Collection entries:
= = =

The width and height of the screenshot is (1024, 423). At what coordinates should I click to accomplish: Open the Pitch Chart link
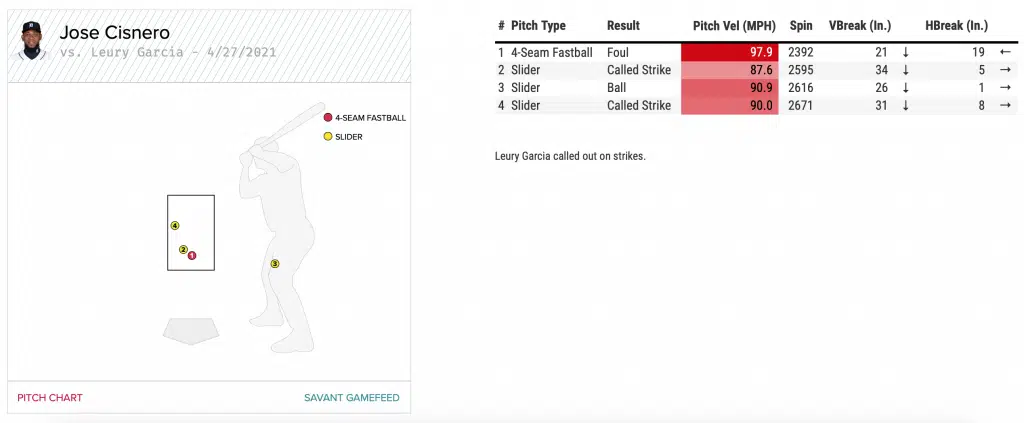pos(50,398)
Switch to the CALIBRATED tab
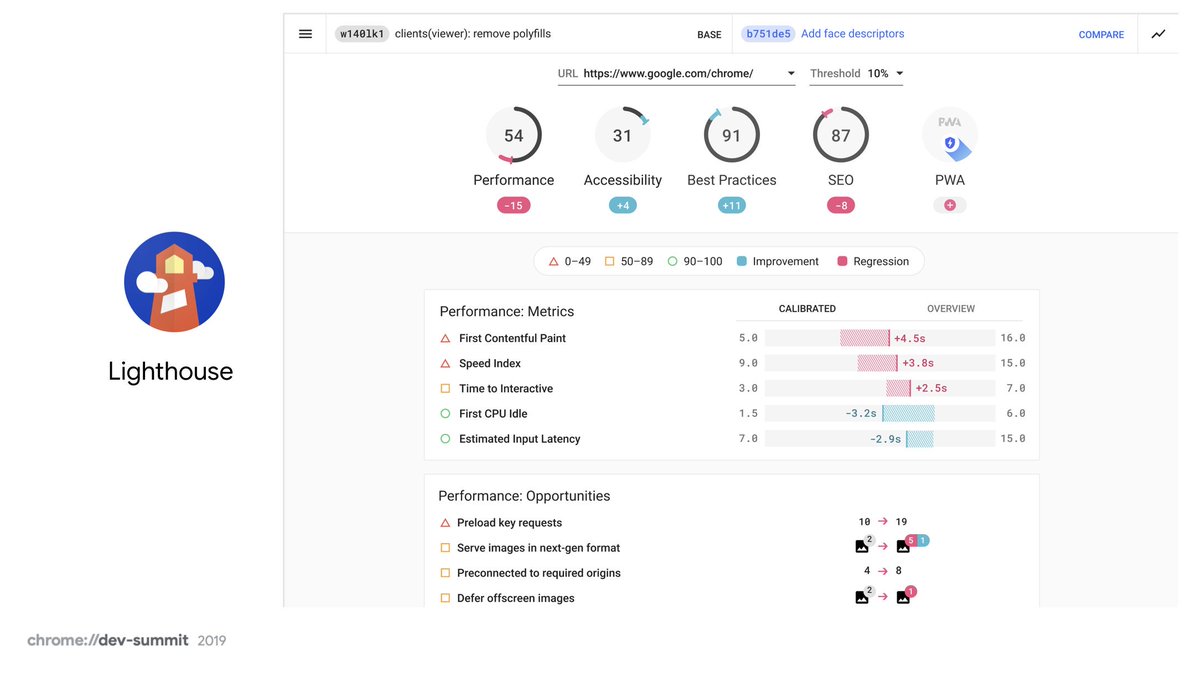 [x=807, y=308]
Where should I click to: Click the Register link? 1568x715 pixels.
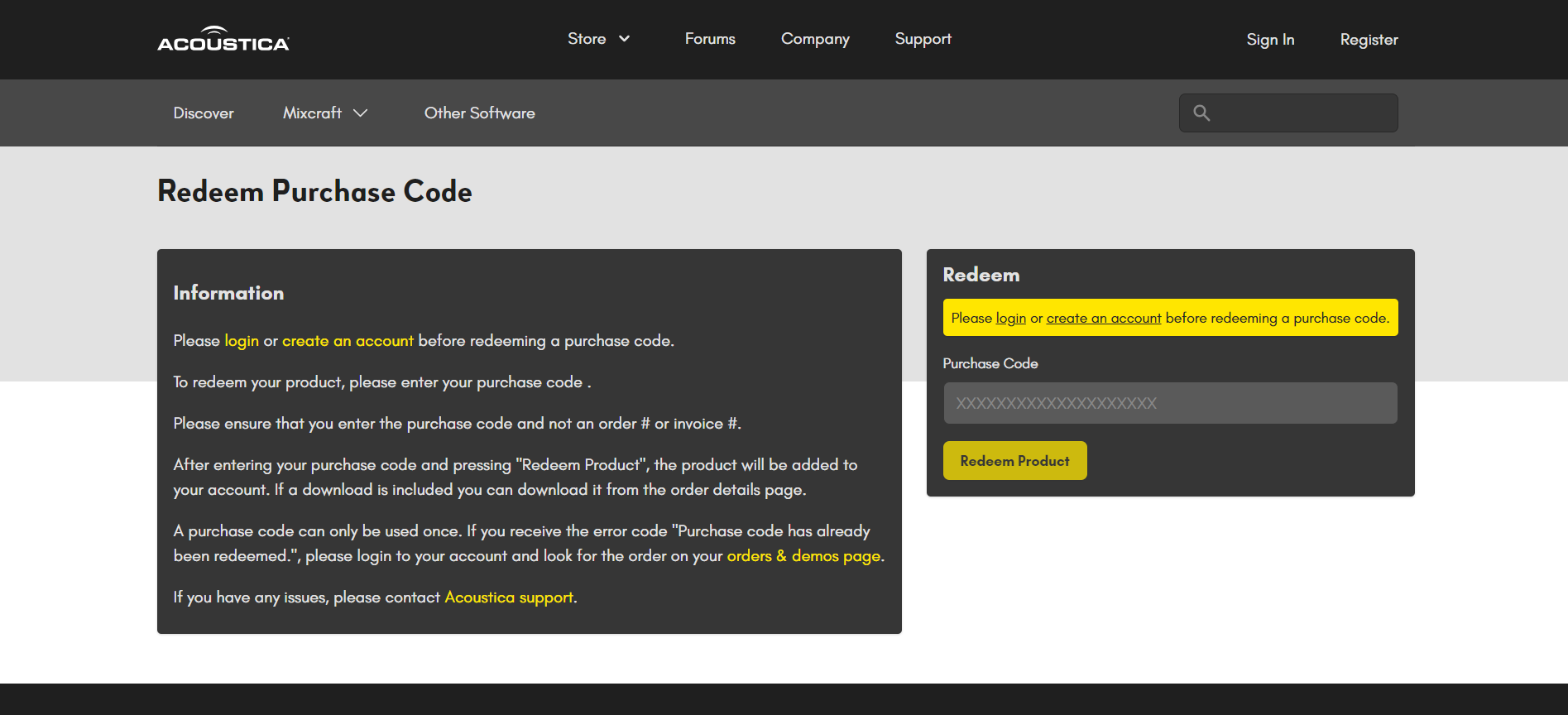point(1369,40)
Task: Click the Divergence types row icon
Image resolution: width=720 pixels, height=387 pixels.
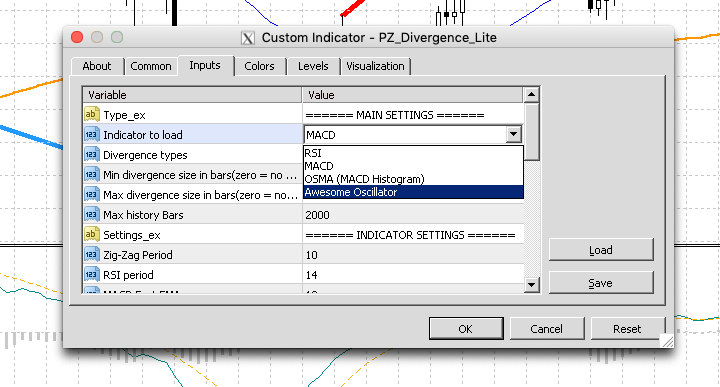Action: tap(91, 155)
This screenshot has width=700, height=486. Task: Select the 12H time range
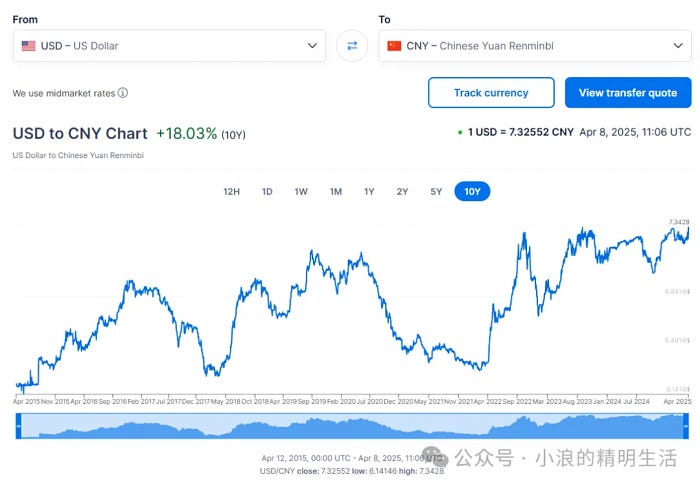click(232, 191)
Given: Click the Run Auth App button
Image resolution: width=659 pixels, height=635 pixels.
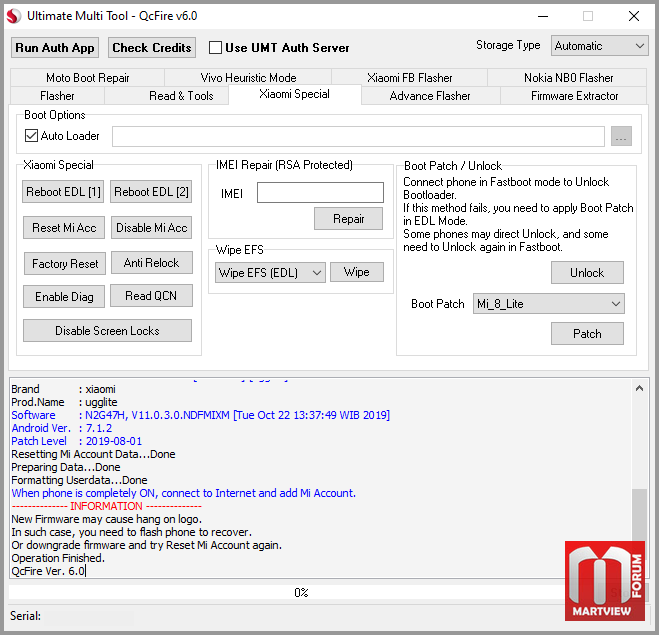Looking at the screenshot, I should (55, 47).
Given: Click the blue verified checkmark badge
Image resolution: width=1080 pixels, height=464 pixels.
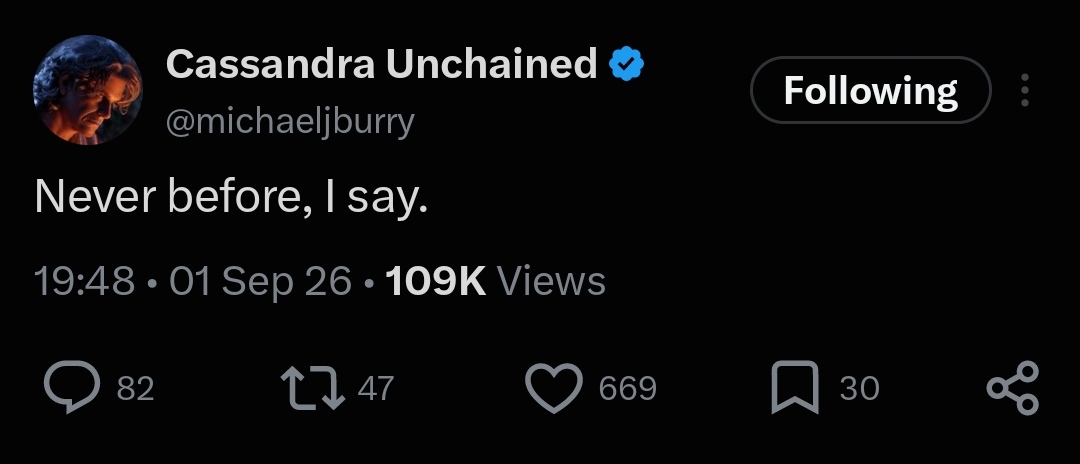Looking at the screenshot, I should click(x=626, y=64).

= = =

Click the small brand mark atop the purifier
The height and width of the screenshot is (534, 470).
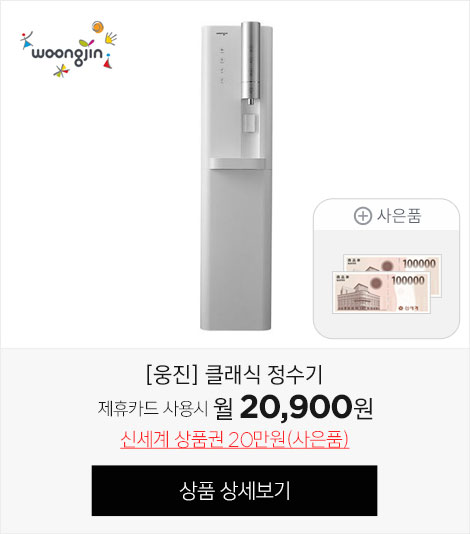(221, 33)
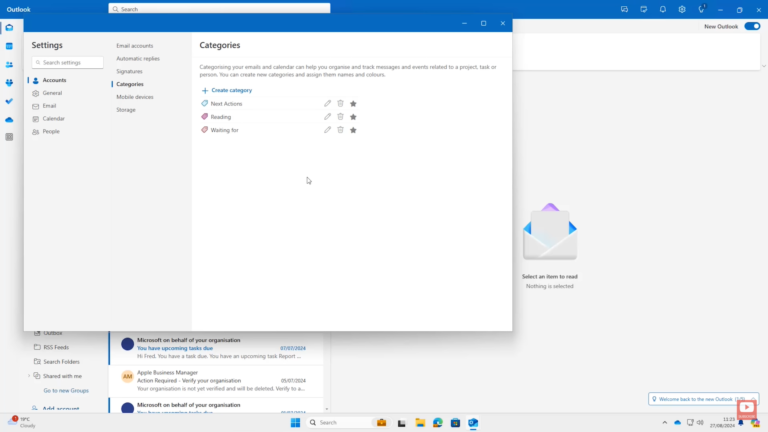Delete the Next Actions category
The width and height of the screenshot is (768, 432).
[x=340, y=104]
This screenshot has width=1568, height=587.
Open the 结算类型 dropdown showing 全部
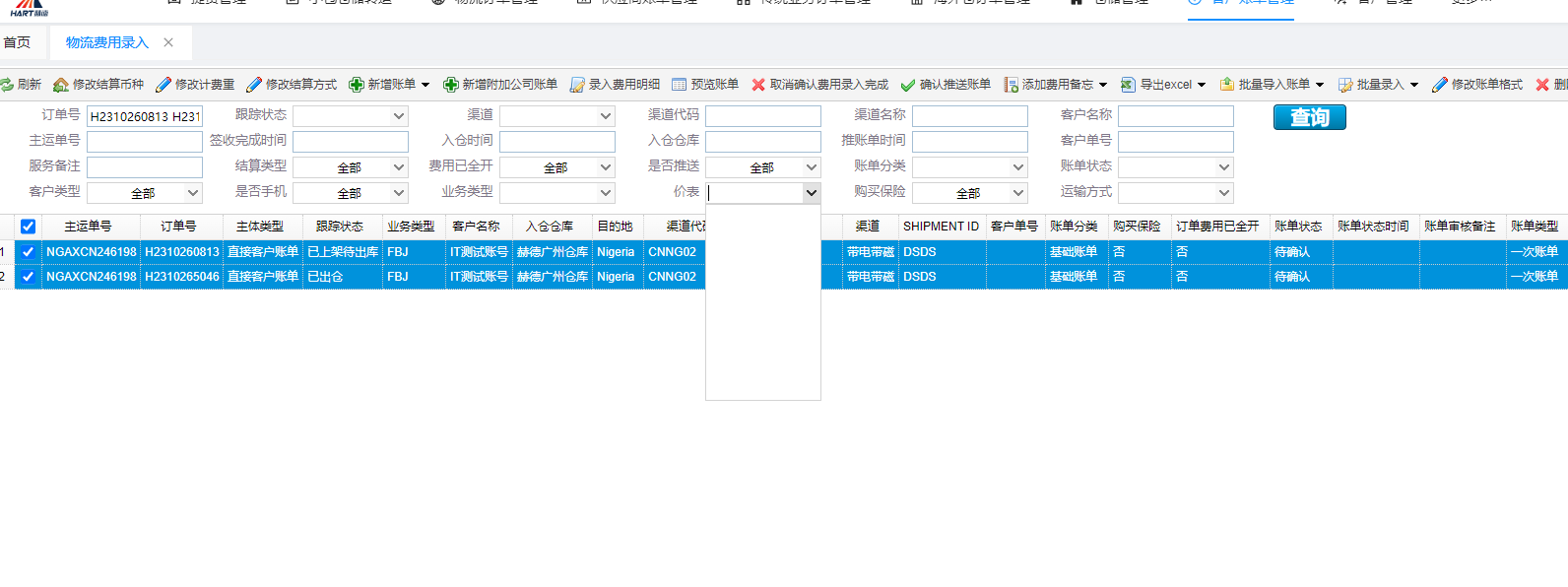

= = =

TASK GOAL: In the entries above, some lines may contain the string "Given"; report how many, without additional comment.

RESPONSE FOR THIS EXERCISE: 2